▶ [Task] Set down only the lines from the one containing "Given: Click the" through the final line of the entries below, exactly as they stand, with no pictures.

▶ [Supplied information]
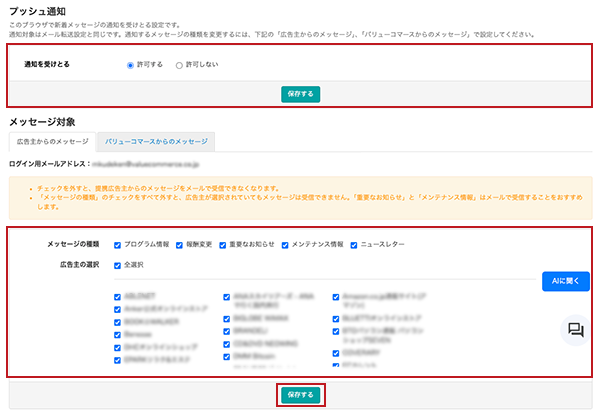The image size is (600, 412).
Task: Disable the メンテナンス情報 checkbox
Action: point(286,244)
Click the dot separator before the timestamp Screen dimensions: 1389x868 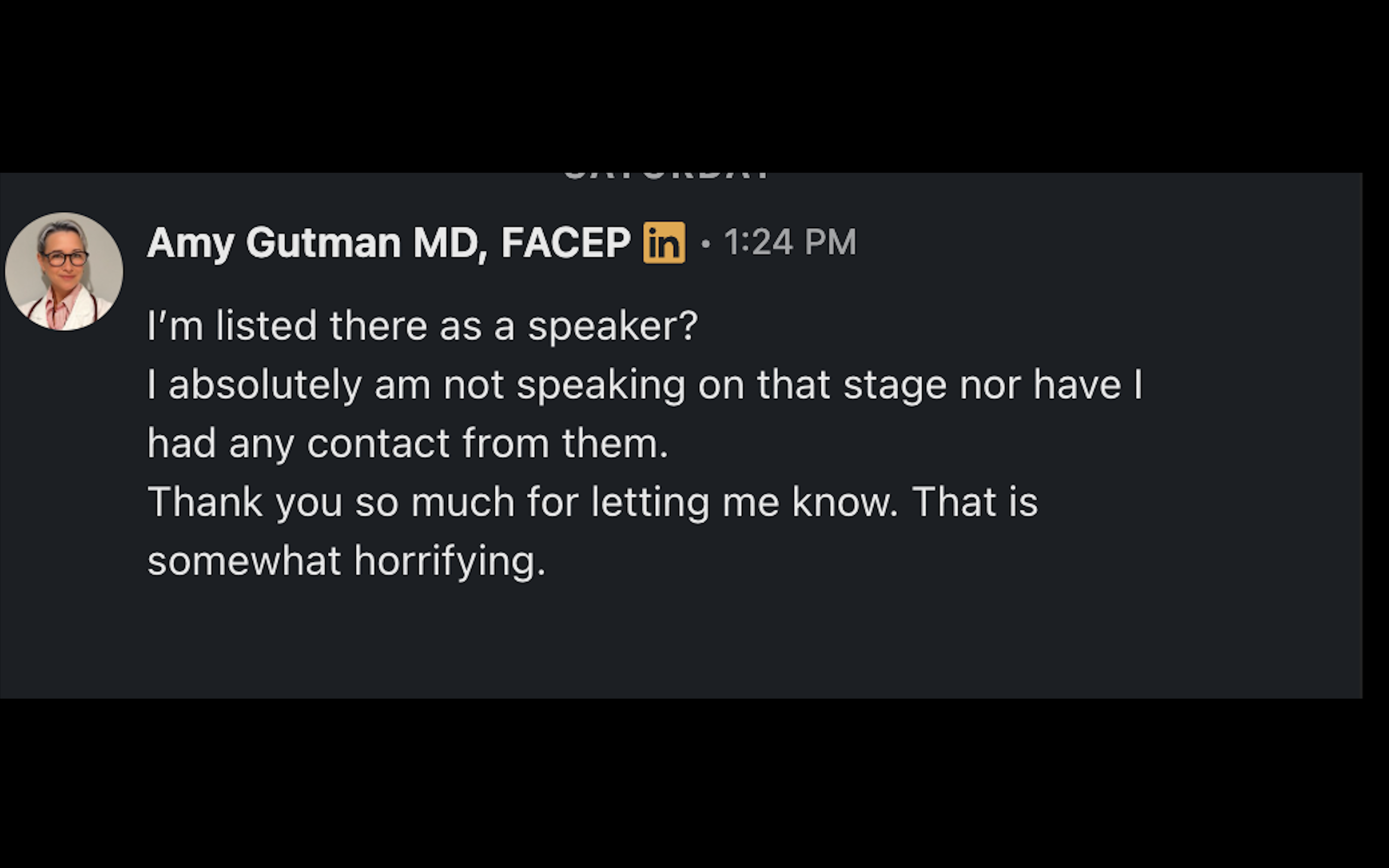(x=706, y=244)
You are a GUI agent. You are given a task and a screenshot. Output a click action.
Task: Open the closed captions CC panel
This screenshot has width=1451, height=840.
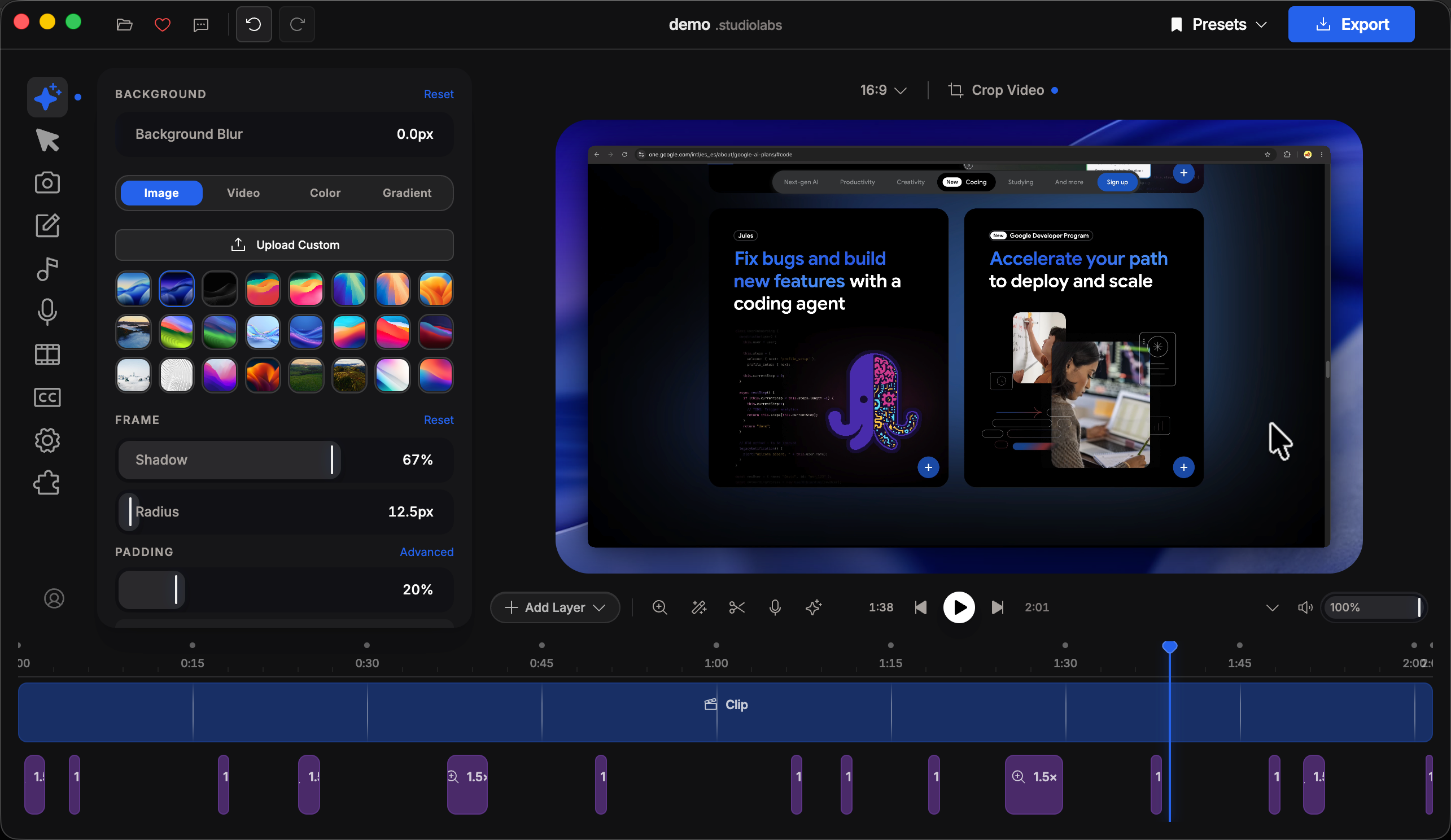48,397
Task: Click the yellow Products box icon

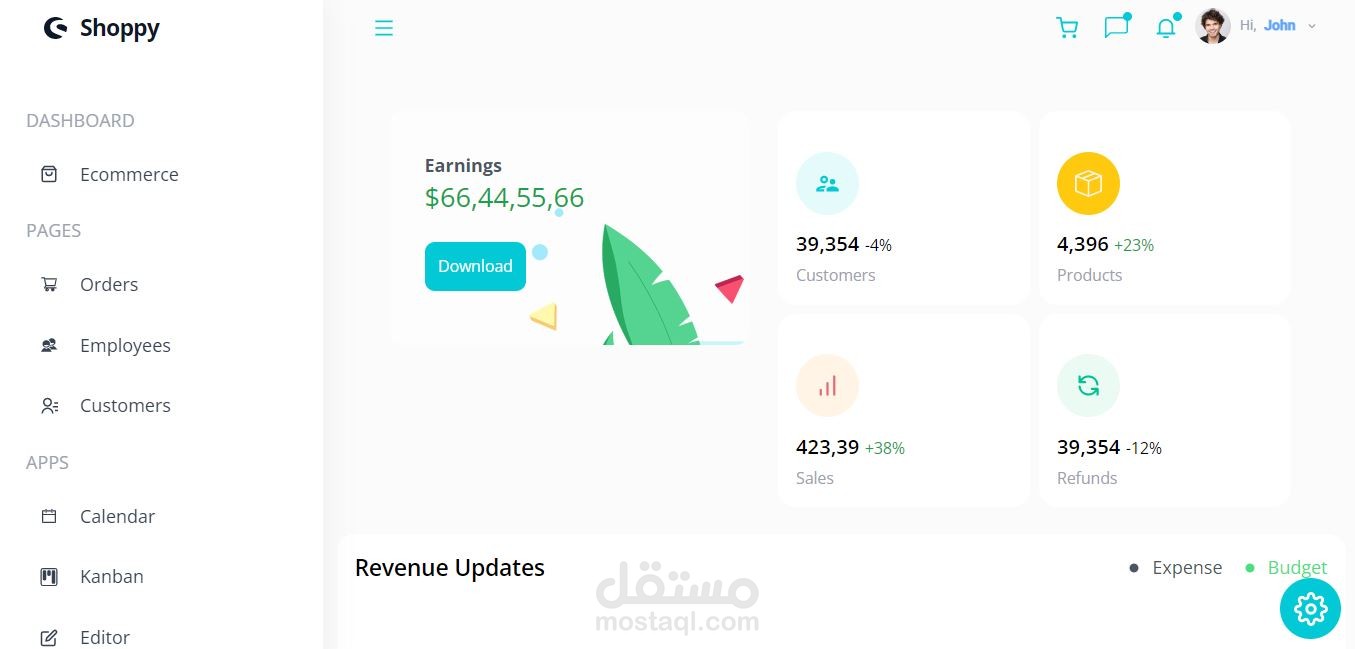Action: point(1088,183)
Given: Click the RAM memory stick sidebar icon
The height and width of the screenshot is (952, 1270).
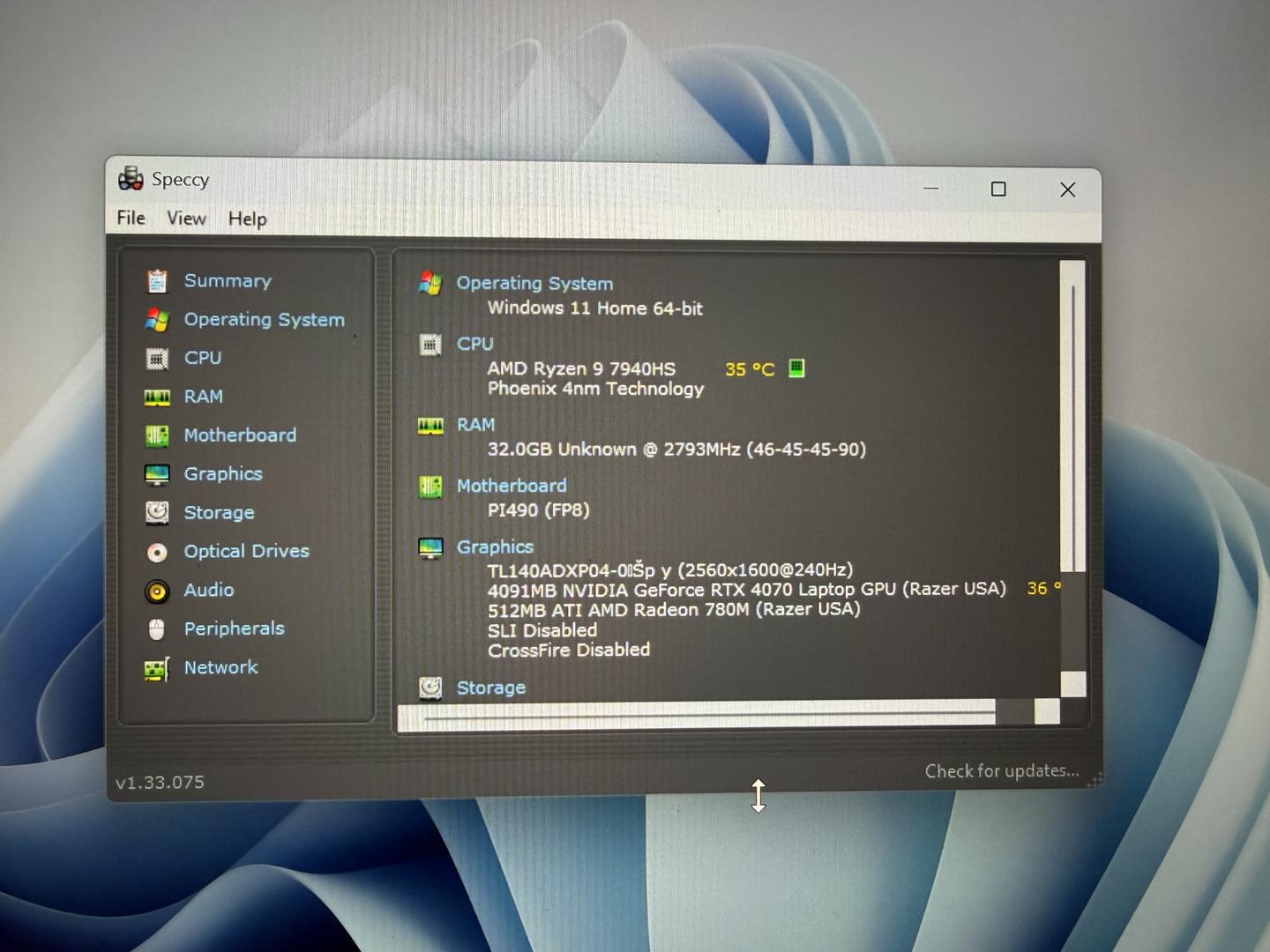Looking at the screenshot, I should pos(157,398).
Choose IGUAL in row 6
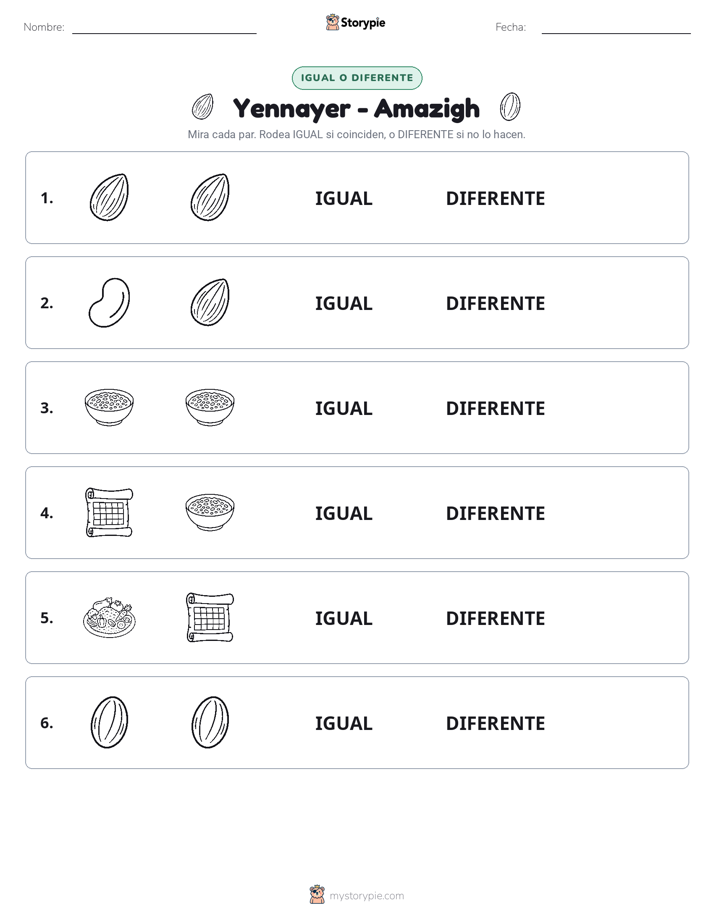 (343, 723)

▶ [Written solution]
Given: Click the RAM memory stick sidebar icon
The height and width of the screenshot is (952, 1270).
Looking at the screenshot, I should pos(157,398).
Choose IGUAL in row 6
 (343, 723)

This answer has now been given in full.